Relationship between phosphorylation, water permeability and ionic conductance of AtPIP2;1
Mutant versions of AtPIP2;1 where different phosphorylation states for CTD sites S280 and S283 were mimicked differed in their osmotic water permeability (Pos) and ionic conductance when expressed in oocytes (Figure 2, Figure S2, Figure 3, Figure S3 and Figure S4). For each individual oocyte included in the experiment measurements of both Pos and ionic conductance were captured so that the relationship between Pos and ionic conductance could be investigated.
The Pos of oocytes expressing AtPIP2;1 WT, and AtPIP2;1 S280 and S283 single and double phospho-mimic and -deficient mutants was determined via the photometric swelling assay (Figure S4). The single and double phospho-deficient mutants A/A had greater mean Pos relative to AtPIP2;1 WT (Figure S4). Comparatively, the single and double phospho-mimic mutants S280D, S283D, D/A, A/D and D/D all had lower mean Pos compared to AtPIP2;1 WT (Figure S4). The lower Pos for the D/A and A/D mutants indicates that when either of the S280 or S283 sites are phosphorylated this is likely having a dominant functional effect over the dephosphorylated state of the other site. It was also evident that the variation between individual oocytes in both Pos and ion conductance was dependent on the mutation (Figure 2 c, d & Figure S4)
To test for a relationship between Pos, ionic conductance and CTD phosphorylation state, TEVC was first performed followed by swelling assays on the same oocytes after a 2 h recovery incubation. Data was collected from multiple independent oocyte batches. Individual conductance was plotted against the corresponding Pos for each oocyte (Figure S3). For WT and D/D the variation in both ionic conductance and Pos showed a clear and significant inverse correlation (Figure S3). A significant inverse linear regression was also observed when all genotypes were combined (Figure S3). To better illustrate the relationship, all data points were binned on the basis of ionic conductance (10 µS bins) regardless of genotype (Figure 3a. The negative correlation between Pos and ionic conductance was best fit to a single exponential decay (p < 0.005) (Figure 3a) such that a high ionic conductance corresponded to a lower Pos similar in level to that of water injected controls (dashed horizontal blue line in Figure 3b). This indicates that phosphorylation at AtPIP2;1 CTD affects the ion/water permeability in a reciprocal but variable manner, whereby at the maximum ionic conductance the Pos of PIP2;1 is effectively zero, and when Pos was maximal the ionic conductance of PIP2;1 expressing oocytes effectively reduced to zero (i.e. similar to water injected control oocytes; dashed vertical red line Figure 3a and c).
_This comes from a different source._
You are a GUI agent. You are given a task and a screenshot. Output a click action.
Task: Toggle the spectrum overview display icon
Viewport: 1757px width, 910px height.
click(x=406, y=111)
To illustrate the trend with the different CTD mimics the frequency distributions are shown for decreasing Pos (Figure 3b) and increasing ion conductance (Figure 3c) The red (vertical) and blue (horizontal) dashed lines indicate the means of ionic conductance and Pos respectively for H2O injected oocytes (Figure 3a, b, c). AtPIP2;1 A/A, S283A, A/D and S280D mutants follow the same relative order for the change in mean Pos and ionic conductance (Figure 3d).
The AtPIP2;1 single and double phosphorylation mutants with at least one phospho-mimic residue (S280D, S283D, A/D, D/A, D/D) had greater mean ionic conductance and reduced mean Pos relative to AtPIP2;1 WT (Figure 3b, c). The S280D, S283D and D/D mutants exhibited increased frequency of a clustered population with significantly down-regulated Pos, in contrast to AtPIP2;1 WT and other mutants that showed a wide distribution of Pos (Figure 3b). The different distribution patterns observed in ionic conductance and Pos for the S280 and S283 phosphorylation mimics suggests that other factors or phosphorylation states may be altered in oocytes to cause variation.